Arrivò un giorno importante per la bambina: il primo giorno di elementari, il primo contatto con altri bambini della sua età; fin dal primo istante in cui posò il suo piede fasciato da graziose scarpette nere, la bimba illuminò la classe con il suo sorriso. Con il passare del tempo, la bambina trovò grandi amicizie fra i suoi compagni, specialmente tra i maschi, attirati da quel sorriso, che ricordava quello della loro mamma, o quello che si fa per sfidare un amico; il sorriso della bimba aveva moltissime forme, centinaia di significati, che riscuoteva la fiducia della gente: quando giocava con le sue amiche a prendere il thè, faceva la padrona di casa, sempre cordiale e sorridente; quando giocava a palla avvelenata con i suoi amici rimaneva nelle retrovie del campo, pronta a liberare i suoi amici catturati.

Crescendo, incontrò inevitabilmente il suo primo amore, in quinta elementare: divennero amici, come succedeva sempre, ma nulla più: il ragazzo aveva paura di perdere un’amica così fidata, così sincera e leale, e l’ultimo giorno di scuola, sapendo che non si sarebbero più rivisti, le disse semplicemente:- Sei davvero simpatica.- e se ne andò, per non vedere le lacrime solcare il viso della sua amica, finendo inevitabilmente nella bocca dischiusa nel perenne sorriso.

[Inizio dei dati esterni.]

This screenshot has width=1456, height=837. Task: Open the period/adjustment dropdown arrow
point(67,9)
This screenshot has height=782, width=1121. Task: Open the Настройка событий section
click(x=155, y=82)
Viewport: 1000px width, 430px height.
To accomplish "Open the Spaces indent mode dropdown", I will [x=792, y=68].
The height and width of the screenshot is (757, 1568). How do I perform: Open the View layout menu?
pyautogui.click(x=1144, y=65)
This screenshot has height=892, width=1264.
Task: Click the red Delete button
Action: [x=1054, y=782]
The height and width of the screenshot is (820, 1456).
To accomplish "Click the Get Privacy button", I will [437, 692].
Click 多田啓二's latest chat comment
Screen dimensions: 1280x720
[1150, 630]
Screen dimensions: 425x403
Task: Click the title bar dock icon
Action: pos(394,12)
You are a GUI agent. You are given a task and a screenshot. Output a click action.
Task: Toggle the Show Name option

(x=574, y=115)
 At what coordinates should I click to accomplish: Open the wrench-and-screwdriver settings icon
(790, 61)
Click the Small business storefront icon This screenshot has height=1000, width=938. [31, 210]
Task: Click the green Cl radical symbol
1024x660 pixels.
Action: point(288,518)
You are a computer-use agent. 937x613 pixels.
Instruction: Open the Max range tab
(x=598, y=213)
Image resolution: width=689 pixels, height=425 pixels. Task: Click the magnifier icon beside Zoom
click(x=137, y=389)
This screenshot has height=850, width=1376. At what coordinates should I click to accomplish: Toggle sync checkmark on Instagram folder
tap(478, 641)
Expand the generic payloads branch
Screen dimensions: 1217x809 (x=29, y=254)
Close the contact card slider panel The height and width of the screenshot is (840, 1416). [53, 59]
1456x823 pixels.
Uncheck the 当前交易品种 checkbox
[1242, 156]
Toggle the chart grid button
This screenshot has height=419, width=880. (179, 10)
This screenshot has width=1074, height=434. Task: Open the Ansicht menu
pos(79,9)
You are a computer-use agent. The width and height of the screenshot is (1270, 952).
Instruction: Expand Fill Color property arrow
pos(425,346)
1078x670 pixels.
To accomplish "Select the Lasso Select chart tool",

La delusione e i rimpianti la soffocarono per tutta l’estate, senza riuscire a vincere il sorriso che la contraddistingueva: quello stesso sorriso l’accompagnò alle medie, dopo conobbe l’odio, la rivalità, l’ipocrisia e la falsità che distrussero per sempre il suo mondo di sorrisi. Vide migliori amiche con centinaia di facce, una per ogni istante, vide piccoli, crudeli gesti quotidiani ripetersi ogni giorno per ferire tante persone; vide delle certezze che le sembravano d’acciaio sciogliersi come burro per un niente. Vide lacrime e volti disperati, vide l’odio trasformarsi in amore e l’amore svanire nel nulla. E tutto questo con quel suo sorriso sulle labbra. E alle medie cominciò una catena che l’avrebbe imprigionata per tutta la sua vita, racchiusa in tre semplici parole, gridate in un sussurro…:- Ti prego, aiutami…- e così fece.

Cominciò ad aiutare amiche vere e false, a fare una relazione, a trovare un modo per uscire, per dimagrire, per sembrare un po’ più alta: aiutò a conquistare il ragazzo dei propri sogni, che a volte era anche il suo; aiutò anche a dimenticarlo, con quel suo sorriso che agli altri appariva come uno scoglio, una luce nel buio, e che per lei era solo una prigione. Finirono le medie, e il suo sorriso continuò a far accorrere povere vittime, bisognose di affetto, consigli e consolazione.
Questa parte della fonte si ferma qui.